To use Multi-LoRA serving on Inference Endpoints, you just need to go to your dashboard, then:

Choose your base model: mistralai/Mistral-7B-v0.1
Choose your Cloud | Region | HW
- Ill use AWS | us-east-1 | Nvidia L4
Select Advanced Configuration
- You should see text generation already selected
- You can configure based on your needs
Add LORA_ADAPTERS=predibase/customer_support,predibase/magicoder in Environment Variables
Finally Create Endpoint!

Note that this is the minimum, but you should configure the other settings as you desire.


Figure 3: Multi-LoRA Inference Endpoints


Figure 4: Multi-LoRA Inference Endpoints 2

Inference Endpoints Code

Maybe some of you are musophobic and don't want to use your mouse, we don’t judge. It’s easy enough to automate this in code and only use your keyboard.

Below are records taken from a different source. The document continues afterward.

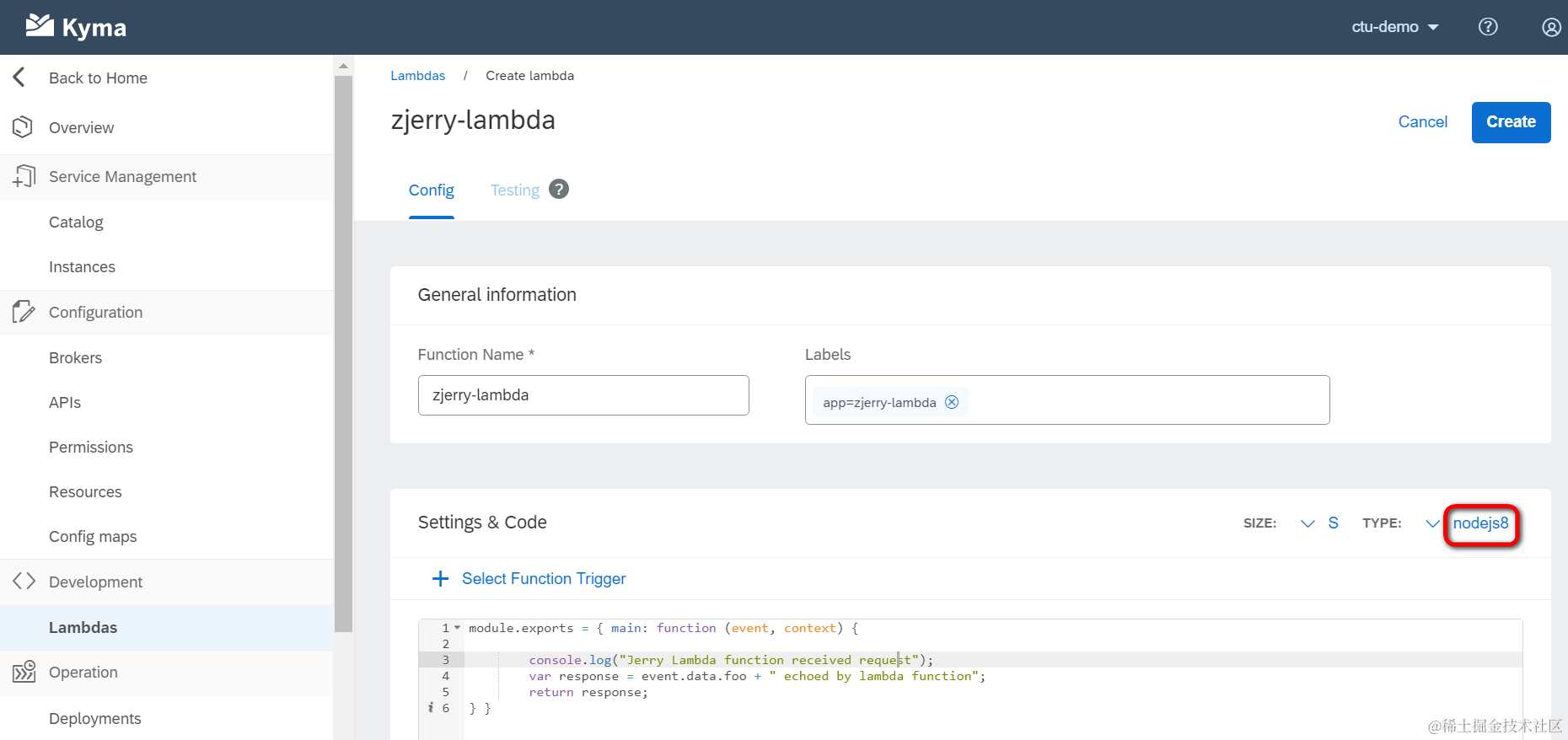1568x740 pixels.
Task: Click into the Function Name input field
Action: [583, 395]
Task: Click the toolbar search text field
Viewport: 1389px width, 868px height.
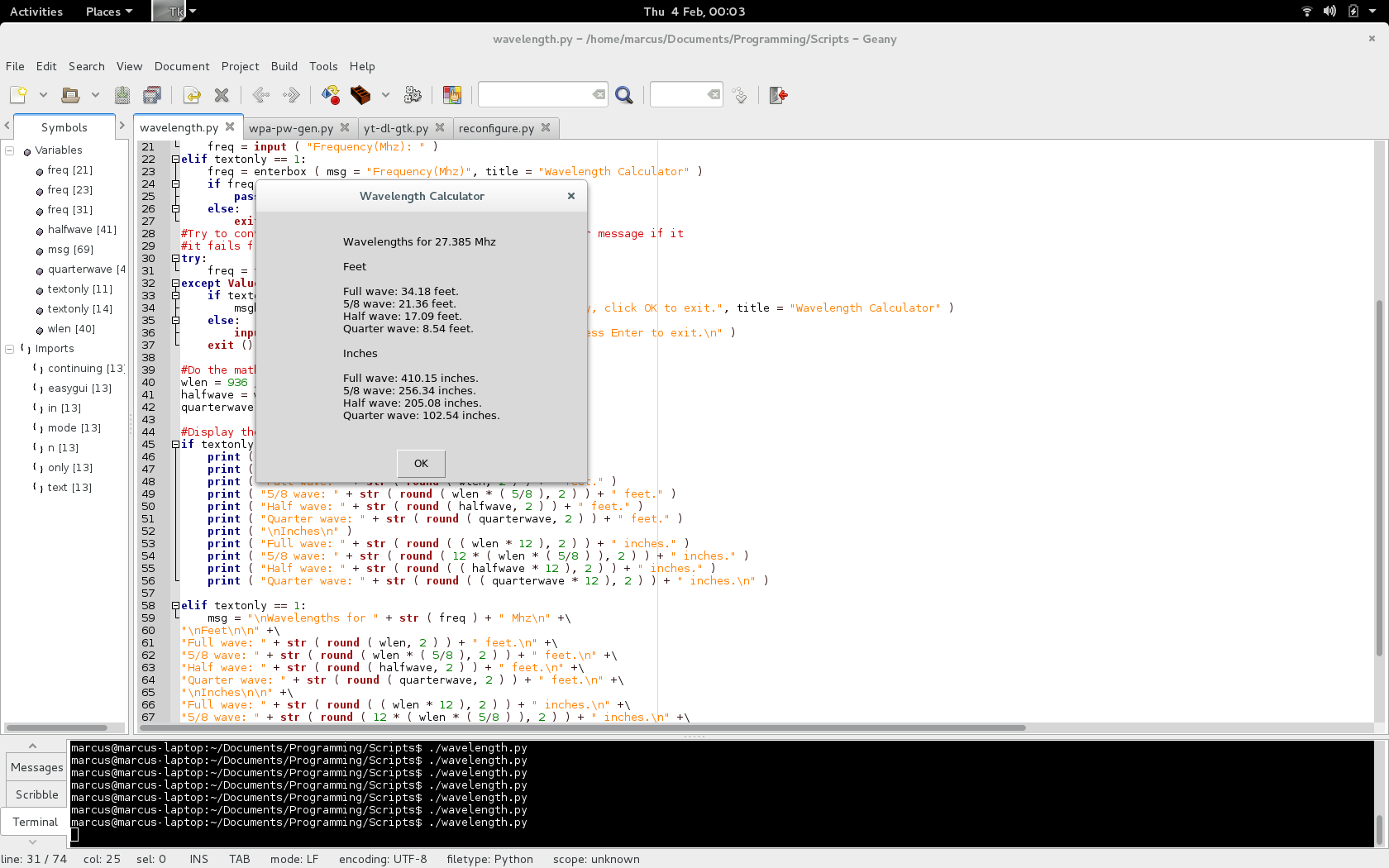Action: (535, 95)
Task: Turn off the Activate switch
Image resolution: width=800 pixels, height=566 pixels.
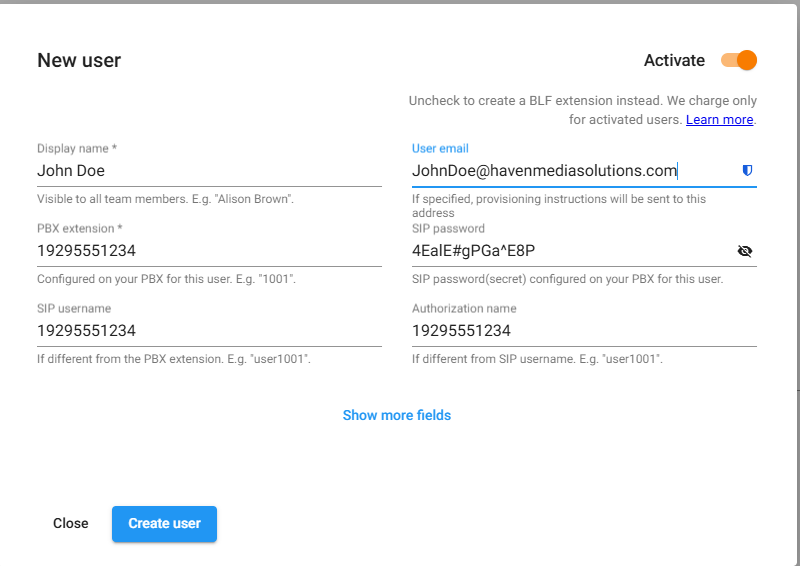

from huggingface_hub import create_inference_endpoint

# Custom Docker image details
custom_image = {
    "health_route": "/health",
    "url": "ghcr.io/huggingface/text-generation-inference:2.1.1",  # This is the min version
    "env": {
        "LORA_ADAPTERS": "predibase/customer_support,predibase/magicoder",  # Add adapters here
        "MAX_BATCH_PREFILL_TOKENS": "2048",  # Set according to your needs
        "MAX_INPUT_LENGTH": "1024", # Set according to your needs
        "MAX_TOTAL_TOKENS": "1512", # Set according to your needs
        "MODEL_ID": "/repository"
    }
}

# Creating the inference endpoint
endpoint = create_inference_endpoint(
    name="mistral-7b-multi-lora",
    repository="mistralai/Mistral-7B-v0.1",
    framework="pytorch",
    accelerator="gpu",
    instance_size="x1",
    instance_type="nvidia-l4",
    region="us-east-1",
    vendor="aws",
    min_replica=1,
    max_replica=1,
    task="text-generation",
    custom_image=custom_image,
)
endpoint.wait()

print("Your model is ready to use!")

It took ~3m40s for this configuration to deploy. Note for more models it will take longer. Do make a github issue if you are facing issues with load time!

Consume

When you consume your endpoint, you will need to specify your adapter_id. Here is a cURL example:

curl 127.0.0.1:3000/generate \
    -X POST \
    -H 'Content-Type: application/json' \
    -d '{
  "inputs": "Hello who are you?",
  "parameters": {
    "max_new_tokens": 40,
    "adapter_id": "predibase/customer_support"
  }
}'

Alternatively, here is an example using InferenceClient from the wonderful Hugging Face Hub Python library. Do make sure you are using huggingface-hub>=0.24.0 and that you are logged in if necessary.

from huggingface_hub import InferenceClient

tgi_deployment = "127.0.0.1:3000"
client = InferenceClient(tgi_deployment)
response = client.text_generation(
    prompt="Hello who are you?",
    max_new_tokens=40,
    adapter_id='predibase/customer_support',
)

Practical Considerations

Cost

We are not the first to climb this summit, as discussed below. The team behind LoRAX, Predibase, has an excellent write up. Do check it out, as this section is based on their work.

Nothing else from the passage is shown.